Wieder einmal einer seiner weniger intelligenten Sprüche. Wieso konnte er nie vernünftig mit Frauen reden. Innerlich machte er sich schon auf eine Abfuhr bereit. Wie so oft. Aber zu seinem Erstaunen sagte sie „Klar, aber nur wenn da ordentlich Knoblauch … wobei ich riech schon.“ und riss ihm sein Heiligtum des Abends aus der Hand. Er hatte mit vielem gerechnet, aber nicht damit. Völlig neben sich stehend meinte er: „Das macht dann 4,00€!“ Schmatzend und mit Soße am Kinn flogen ihm fast die Zwiebeln um die Ohren als sie nur mit einem „Oohtayy, geh kla!“ antwortete.

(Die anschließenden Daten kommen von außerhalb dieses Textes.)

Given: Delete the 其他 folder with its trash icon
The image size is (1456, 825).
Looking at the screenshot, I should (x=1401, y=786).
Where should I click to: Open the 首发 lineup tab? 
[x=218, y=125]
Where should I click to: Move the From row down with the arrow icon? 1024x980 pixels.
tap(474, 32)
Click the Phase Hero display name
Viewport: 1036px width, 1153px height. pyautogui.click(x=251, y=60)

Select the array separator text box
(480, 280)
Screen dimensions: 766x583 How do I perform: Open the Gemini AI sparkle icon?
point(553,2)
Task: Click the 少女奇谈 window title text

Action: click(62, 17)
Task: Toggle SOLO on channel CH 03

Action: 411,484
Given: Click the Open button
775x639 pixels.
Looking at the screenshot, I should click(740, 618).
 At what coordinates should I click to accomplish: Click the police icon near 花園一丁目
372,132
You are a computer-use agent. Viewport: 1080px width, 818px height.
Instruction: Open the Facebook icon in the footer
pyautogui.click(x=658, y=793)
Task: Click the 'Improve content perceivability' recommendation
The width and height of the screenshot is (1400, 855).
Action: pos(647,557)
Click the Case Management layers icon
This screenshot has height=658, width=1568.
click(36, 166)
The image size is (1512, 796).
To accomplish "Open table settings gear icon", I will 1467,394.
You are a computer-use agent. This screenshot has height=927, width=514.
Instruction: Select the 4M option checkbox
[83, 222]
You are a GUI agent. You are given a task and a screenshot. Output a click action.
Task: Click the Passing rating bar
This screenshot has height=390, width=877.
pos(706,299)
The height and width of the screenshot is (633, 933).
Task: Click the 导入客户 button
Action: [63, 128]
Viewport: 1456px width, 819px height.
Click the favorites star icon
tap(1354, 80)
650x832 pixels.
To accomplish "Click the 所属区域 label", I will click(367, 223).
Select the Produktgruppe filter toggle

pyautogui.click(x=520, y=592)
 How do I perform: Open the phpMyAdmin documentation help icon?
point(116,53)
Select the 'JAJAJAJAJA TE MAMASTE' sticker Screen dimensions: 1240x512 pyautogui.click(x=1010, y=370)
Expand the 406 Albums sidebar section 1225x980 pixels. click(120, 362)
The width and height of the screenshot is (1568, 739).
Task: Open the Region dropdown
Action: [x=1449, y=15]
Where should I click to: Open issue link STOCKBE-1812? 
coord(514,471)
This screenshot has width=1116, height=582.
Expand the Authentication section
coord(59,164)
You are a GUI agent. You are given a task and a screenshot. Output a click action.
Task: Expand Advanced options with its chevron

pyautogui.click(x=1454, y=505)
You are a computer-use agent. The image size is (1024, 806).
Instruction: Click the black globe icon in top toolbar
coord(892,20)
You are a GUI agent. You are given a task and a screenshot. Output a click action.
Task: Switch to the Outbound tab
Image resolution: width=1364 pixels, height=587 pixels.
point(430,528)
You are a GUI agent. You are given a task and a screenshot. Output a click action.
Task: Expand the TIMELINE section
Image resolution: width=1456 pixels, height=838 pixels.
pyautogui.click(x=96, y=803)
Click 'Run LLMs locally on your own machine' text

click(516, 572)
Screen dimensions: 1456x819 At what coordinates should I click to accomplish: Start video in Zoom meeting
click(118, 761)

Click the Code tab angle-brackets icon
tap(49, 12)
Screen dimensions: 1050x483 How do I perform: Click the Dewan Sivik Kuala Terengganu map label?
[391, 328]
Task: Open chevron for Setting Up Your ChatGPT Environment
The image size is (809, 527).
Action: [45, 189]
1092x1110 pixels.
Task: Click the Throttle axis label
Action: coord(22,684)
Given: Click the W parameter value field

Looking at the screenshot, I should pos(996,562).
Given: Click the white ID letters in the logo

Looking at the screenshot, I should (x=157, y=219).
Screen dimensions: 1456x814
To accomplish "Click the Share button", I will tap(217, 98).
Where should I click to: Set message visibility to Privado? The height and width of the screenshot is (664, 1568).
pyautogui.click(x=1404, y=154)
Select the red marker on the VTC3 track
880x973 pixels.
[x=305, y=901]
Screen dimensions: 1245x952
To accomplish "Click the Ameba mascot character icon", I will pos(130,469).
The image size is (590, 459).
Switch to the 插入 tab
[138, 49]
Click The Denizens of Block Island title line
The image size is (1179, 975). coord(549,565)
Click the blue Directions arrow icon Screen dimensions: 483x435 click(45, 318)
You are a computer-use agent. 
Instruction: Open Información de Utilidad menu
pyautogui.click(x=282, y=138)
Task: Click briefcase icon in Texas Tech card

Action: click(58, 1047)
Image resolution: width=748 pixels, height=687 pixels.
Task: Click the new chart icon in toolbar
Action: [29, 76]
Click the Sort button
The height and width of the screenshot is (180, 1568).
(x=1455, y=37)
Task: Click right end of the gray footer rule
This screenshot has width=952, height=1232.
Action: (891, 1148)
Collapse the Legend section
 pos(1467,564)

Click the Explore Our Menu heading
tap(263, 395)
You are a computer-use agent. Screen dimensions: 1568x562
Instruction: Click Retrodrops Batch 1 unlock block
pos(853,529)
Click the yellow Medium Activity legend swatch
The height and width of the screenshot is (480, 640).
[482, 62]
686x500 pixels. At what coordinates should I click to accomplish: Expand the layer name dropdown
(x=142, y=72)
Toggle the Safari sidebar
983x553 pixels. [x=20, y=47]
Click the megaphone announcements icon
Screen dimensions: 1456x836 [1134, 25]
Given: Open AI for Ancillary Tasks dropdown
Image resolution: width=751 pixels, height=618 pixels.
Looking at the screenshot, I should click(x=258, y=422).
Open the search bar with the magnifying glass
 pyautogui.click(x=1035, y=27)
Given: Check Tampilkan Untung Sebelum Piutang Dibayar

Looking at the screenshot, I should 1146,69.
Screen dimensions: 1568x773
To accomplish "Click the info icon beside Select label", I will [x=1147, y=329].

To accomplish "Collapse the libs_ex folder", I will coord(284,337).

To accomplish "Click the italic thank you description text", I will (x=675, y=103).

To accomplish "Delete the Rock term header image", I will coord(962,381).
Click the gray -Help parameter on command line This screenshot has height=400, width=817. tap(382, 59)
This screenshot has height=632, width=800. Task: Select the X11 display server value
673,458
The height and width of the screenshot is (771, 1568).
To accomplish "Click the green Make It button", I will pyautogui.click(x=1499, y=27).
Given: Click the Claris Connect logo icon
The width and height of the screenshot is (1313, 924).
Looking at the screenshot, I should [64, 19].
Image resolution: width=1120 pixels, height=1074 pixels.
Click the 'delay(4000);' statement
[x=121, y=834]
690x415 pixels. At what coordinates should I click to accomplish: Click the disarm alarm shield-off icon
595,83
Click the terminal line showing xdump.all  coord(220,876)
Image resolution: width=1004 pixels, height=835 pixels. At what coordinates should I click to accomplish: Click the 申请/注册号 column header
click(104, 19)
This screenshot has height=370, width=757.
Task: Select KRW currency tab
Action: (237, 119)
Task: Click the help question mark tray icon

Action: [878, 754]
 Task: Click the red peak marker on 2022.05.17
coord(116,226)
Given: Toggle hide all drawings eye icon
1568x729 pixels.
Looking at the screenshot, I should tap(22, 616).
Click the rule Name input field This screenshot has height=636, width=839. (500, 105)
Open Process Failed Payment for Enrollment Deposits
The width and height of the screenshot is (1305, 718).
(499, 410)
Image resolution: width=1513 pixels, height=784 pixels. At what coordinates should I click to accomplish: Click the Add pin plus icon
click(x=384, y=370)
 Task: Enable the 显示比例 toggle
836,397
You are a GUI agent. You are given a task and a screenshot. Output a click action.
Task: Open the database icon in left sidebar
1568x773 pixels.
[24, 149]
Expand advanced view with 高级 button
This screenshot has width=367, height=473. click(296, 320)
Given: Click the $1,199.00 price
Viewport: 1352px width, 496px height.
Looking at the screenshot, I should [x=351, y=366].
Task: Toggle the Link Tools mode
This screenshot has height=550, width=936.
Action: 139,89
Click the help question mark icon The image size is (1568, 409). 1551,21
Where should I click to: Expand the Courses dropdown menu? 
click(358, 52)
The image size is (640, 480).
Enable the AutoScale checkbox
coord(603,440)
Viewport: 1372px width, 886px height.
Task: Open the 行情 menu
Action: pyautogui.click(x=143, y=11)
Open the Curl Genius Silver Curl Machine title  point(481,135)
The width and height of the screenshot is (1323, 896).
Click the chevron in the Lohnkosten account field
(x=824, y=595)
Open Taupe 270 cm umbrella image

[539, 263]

Die nächsten Minuten verbrachten beide in einem erhabenen Schmatzen. Mit halb vollem Mund fragte sie ihn „Was machma jetz?!“ Verdammt. Simple Frage. Komplexe Antwortproblematik. Er wollte gerade vorschlagen irgendwo ins warme zu gehen, da sprach sie schon weiter. „Ich kenn da so eine Bank, ganz in der Nähe in einem Park. Wir gucken jetzt einfach in die Sterne und tun nichts.“ „Ist das nicht zu kalt? Also für dich jetzt?“ „Ich hab zwei Jacken an. Außerdem wirst du mich ja wohl wärmen wenn ich anfange so zu zittern wie du!“ Erst da bemerkte er das seine Hände schon lange nicht mehr ruhig waren, sondern DJ spielten. Das lag aber nicht an der Kälte. Aber das verschwieg er lieber… „Ähm, klar! Also, wo soll’s lang gehen. Ich folge dir.“

Nach ungefähr 10 Minuten erreichten sie die Bank. Schweigend schauten sie in die Sterne und obwohl keiner etwas sagte, wussten beide das sie unbewusst das richtige getan hatten. Während sie sich irgendwann in seine Arme kuschelte, begann er damit ihr die einzelnen Sternbilder zu erklären. Kurz bevor ihr die Augen zufielen und die Sonne bereits langsam am Himmel erschien, hatte er endlich den Mut und fragte sie nach ihrer Nummer, da er sie gerne wiedersehen würde. Sie atmete tief ein, lächelte und begann zu sprechen.